What’s going on in my brain during misophonic reactions? Am I actually perceiving quiet sounds as loud, as a subtype of hyperacousis, or am I simply oversensitive? Has my perception changed or my sensitivity? And can people’s perceptive ability change? Oliver Sacks described this occurring in The Man Who Mistook His Wife for a Hat.3 He presented the case of a medical student who took methamphetamines and had massively enhanced smell perception to the point where he could tell people apart by their smell. This was an overnight change, and not a slow adaptation. Is there an innate, but underused, perceptive ability in our brain? Or a different way of processing sensory information that can be accessed by drug use, brain injury, or changes to hearing? I always had strong hearing and even as a child would awaken to an animal in the backyard that did not awaken my family. Now I am distracted by ticking clocks on TV shows that no one else notices. So, there is an element of perception that appears to be enhanced after my concussion, but only gustatory sounds trigger the emotional response.
What is known about how the brain operates in people with misophonia versus controls? Kumar and Denys’ studies discussed in a Nature Scientific Reports paper4 both used fMRI and demonstrated that typical misophonic triggers cause activation of the anterior insula and abnormal signals to the hippocampus and amygdala. Controls do not have this, nor do either controls or misophonics react to aversive, but not gustatory stimuli—for example, violent imagery. Based on how I and other misophonics respond, it isn’t surprising that regions involved in emotion processing, regulation, and salience, are involved. Along with these brain changes, the same studies showed there is autonomic activation seen by increased heart rate and skin conductance. A measurable neurological and physiological process is occurring.
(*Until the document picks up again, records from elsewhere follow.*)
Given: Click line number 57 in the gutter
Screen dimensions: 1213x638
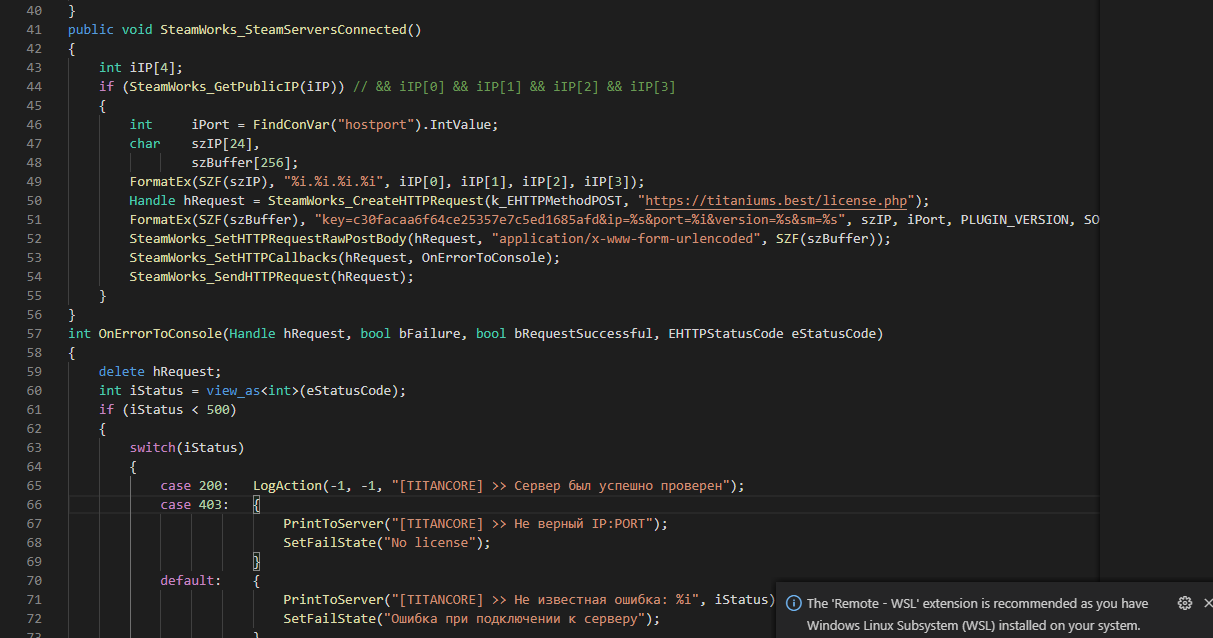Looking at the screenshot, I should pyautogui.click(x=35, y=333).
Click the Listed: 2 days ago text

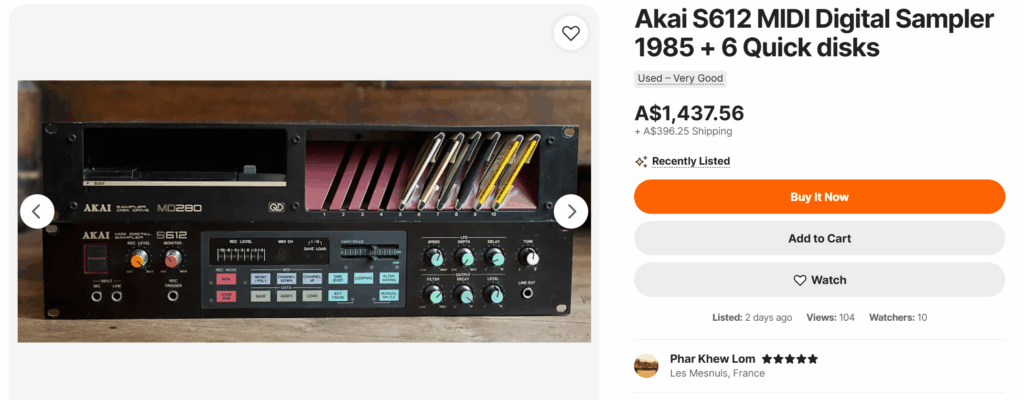point(752,317)
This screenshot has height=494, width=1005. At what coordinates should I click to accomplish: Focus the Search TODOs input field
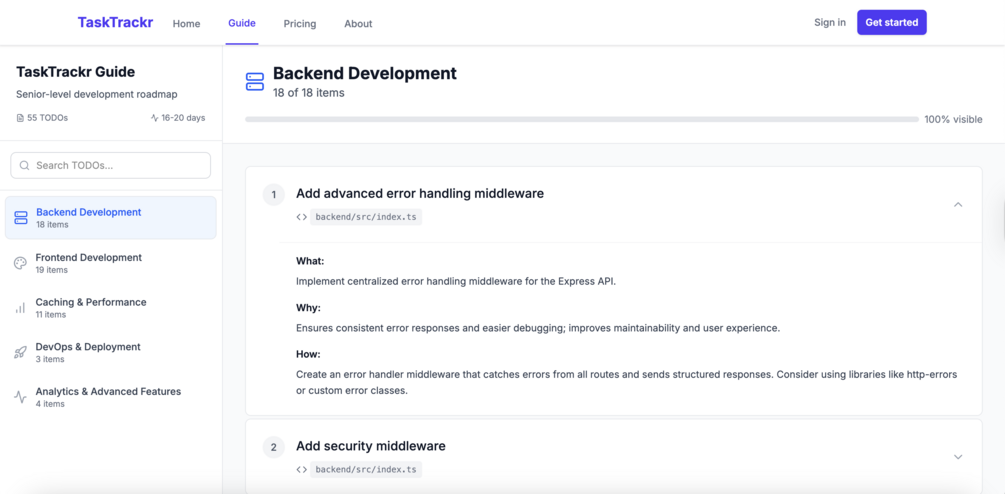tap(111, 165)
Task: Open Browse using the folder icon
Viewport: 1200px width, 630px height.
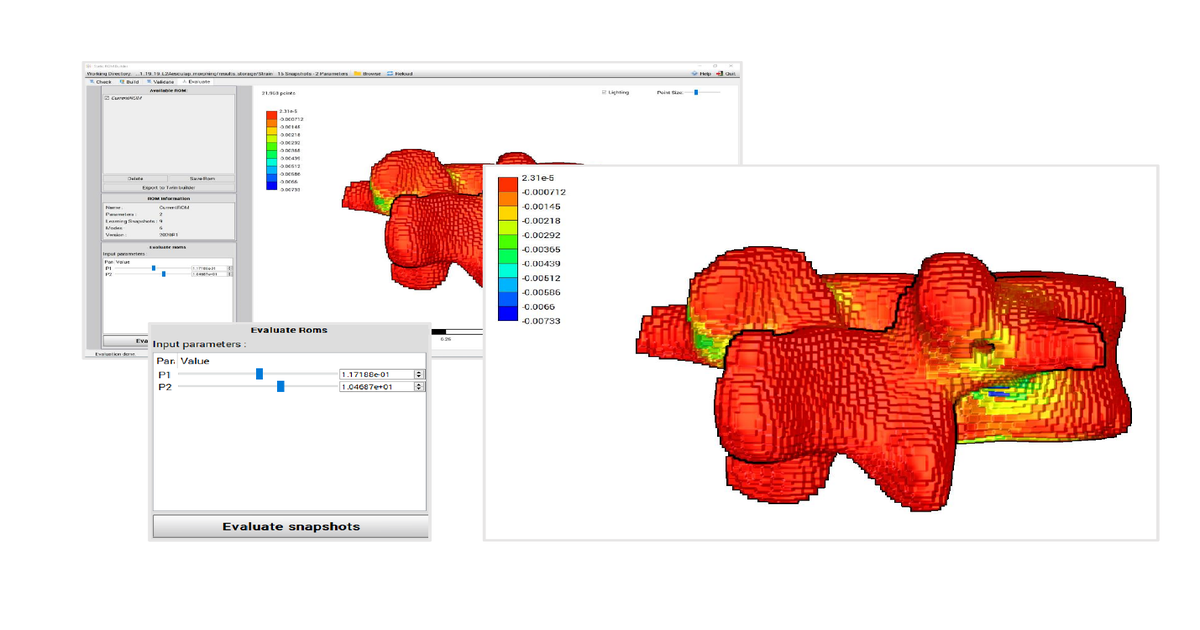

For now, my noise-blocking headphones are a lifesaver. But avoidance and isolation are not a solution. I can’t stop the world from eating.
 Rouw R, Erfanian M. A large scale survey of misophonia. J Clin Psychol. 2018;74(3):453-479.
 Palumbo DB, Alsalman O, De Ridder D, Song J, Vanneste S. Misophonia and potential underlying mechanisms: A perspective. Front Psychol. 2018;9:953-60.
 Sacks O. The man who mistook his wife for a hat and other clinical tales. New York, NY: Summit Books; 1985.
 Schröeder A, van Wingen G, Eijsker N et al. Misophonia is associated with altered brain activity in the auditory cortex and salience network. Sci Rep. 2019;9(1):7542-50.